Bij een restaurant is een medewerker bediening in dienst, die het met de leidinggevende van het restaurant echter niet goed kan vinden. De medewerker stelt daarom in een e-mailbericht aan het administratiekantoor van de werkgever voor om tijdelijk te gaan werken bij een ander restaurant, tot de leidinggevende is vertrokken. De eigenaar van het restaurant heeft 12% van de aandelen van dat andere restaurant en is er bovendien als bedrijfsleider werkzaam. Daarop wordt aan de werknemer een arbeidsovereenkomst met dat andere restaurant (tevens een andere B.V.) aangeboden voor de duur van zes maanden met ingang van 1 april 2010, met twee maanden proeftijd en een concurrentiebeding geldend voor een gebied van 25 kilometer rondom dat restaurant. Deze arbeidsovereenkomst wordt niet getekend. Later wordt een arbeidsovereenkomst aangeboden voor de duur van zes maanden met ingang van 1 juni 2010, eveneens met twee maanden proeftijd, maar nu met een concurrentiebeding geldend voor een gebied van 500 meter rond het restaurant. Die arbeidsovereenkomst wordt wel getekend.
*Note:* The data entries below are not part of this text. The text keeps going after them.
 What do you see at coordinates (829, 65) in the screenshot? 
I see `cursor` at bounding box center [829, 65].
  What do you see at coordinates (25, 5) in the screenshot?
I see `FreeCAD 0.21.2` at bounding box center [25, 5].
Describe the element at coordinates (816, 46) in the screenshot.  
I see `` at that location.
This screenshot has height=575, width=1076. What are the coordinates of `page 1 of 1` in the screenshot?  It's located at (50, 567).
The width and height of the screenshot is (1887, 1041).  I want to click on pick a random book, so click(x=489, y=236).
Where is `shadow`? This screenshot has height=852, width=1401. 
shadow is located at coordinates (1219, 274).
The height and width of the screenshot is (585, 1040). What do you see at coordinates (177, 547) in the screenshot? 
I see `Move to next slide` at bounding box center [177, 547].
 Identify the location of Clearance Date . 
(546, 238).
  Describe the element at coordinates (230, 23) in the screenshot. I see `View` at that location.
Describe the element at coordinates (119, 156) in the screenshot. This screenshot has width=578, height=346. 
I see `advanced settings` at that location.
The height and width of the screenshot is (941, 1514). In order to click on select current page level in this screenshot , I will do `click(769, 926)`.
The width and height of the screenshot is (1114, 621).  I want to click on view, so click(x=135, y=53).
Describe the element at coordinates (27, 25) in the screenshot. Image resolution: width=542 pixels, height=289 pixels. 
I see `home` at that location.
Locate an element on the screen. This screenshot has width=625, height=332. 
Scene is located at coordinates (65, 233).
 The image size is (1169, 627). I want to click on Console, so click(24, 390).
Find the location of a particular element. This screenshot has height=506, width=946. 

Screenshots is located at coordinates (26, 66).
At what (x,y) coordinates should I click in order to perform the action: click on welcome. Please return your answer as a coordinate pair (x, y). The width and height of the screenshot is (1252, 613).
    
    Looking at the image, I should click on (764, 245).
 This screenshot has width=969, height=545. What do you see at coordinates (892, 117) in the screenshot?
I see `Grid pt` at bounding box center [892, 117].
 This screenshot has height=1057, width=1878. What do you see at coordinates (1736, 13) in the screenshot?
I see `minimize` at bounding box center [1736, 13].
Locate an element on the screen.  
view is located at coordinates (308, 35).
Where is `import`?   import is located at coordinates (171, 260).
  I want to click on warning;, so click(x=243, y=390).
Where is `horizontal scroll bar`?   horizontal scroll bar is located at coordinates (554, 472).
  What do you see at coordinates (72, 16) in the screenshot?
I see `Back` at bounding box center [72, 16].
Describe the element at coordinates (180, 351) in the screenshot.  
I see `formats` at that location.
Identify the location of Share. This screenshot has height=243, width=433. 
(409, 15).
Op 15 juni 2010 wordt de werknemer ontslagen met een beroep op het proeftijdbeding. De werknemer ontvangt van het administratiekantoor salarisstroken tot en met maart 2010 op naam van de oude werkgever en vanaf juni 2010 op naam van de nieuwe werkgever. Het administratiekantoor vermeldt daarbij dat de werknemer in de maanden februari en maart 2011 niet heeft gewerkt.
De werknemer vecht het ontslag bij de kantonrechter aan, stellend dat hij op 1 april 2010 al begonnen was en dat de proeftijd op 15 juni 2010 verstreken was. Ook eist de werknemer salaris over de maand april 2010. Direct na het ontslag zou aan de werknemer door de boekhouder contant 1.200 euro betaald zijn wegens het salaris over de maand mei 2010. Dat de arbeidsovereenkomst vermeldt dat de werknemer pas op 1 juni 2010 in dienst zou treden, zou alleen zijn geweest omdat de werkgever de eerstedagsmelding
bij de belastingdienst niet eerder gedaan had. De werkgever stelt dat de werknemer pas op 1 juni 2010 is begonnen. Tot die tijd zou hij nog in dienst zijn geweest van de vorige werkgever. Het aanbod om per 1 april 2010 in dienst te komen, heeft de werknemer immers niet aanvaard. De werknemer had wel vóór 1 juni 2010 bestellingen namens de nieuwe werkgever gedaan, maar dat was omdat beide restaurants samenwerkten bij het doen van bestellingen en zou nog namens de oude werkgever zijn gedaan. De werkgever ontkent 1.200 euro te hebben betaald.
De kantonrechter wil er in het kader van het kort geding niet van uitgaan dat de werknemer al op 1 april 2010 in dienst is gekomen. Gelet op de uiteenlopende stellingen van partijen is daarvoor nadere bewijsvoering nodig, waarvoor geen plaats is binnen het beperkte kader van het kort geding. De kantonrechter komt wel tot het voorlopig oordeel dat het ontslag nietig is. De CAO Horeca staat weliswaar een proeftijd van twee maanden toe in een arbeidsovereenkomst voor de duur van zes maanden, maar gelet op de banden tussen de oude werkgever en de nieuwe werkgever (behalve dat de aandeelhouder van het ene restaurant mede-aandeelhouder en bedrijfsleider van het andere restaurant is, werden gezamenlijke bestellingen gedaan en werd personeel uitgewisseld), wordt de nieuwe werkgever als opvolgend werkgever van de oude werkgever beschouwd. De in dienst van de oude werkgever verworven inzichten in de vaardigheden van de werknemer, worden daardoor aan de nieuwe werkgever toegerekend. Gevolg is, dat sprake is van een verboden proeftijd en dat het ontslag nietig is.
De jurisprudentie over de proeftijd is heel feitelijk en strikt. Zodra de werkgever feitelijk de gelegenheid heeft gekregen om inzicht in de vaardigheden van de werknemer te verwerven, is de proeftijd aangevangen. Eén of twee maanden later is de proeftijd dan voorbij. Een nieuwe proeftijd kan dan alleen nog als de werknemer een nieuwe functie gaat vervullen die nieuwe vaardigheden van de werknemer vergt.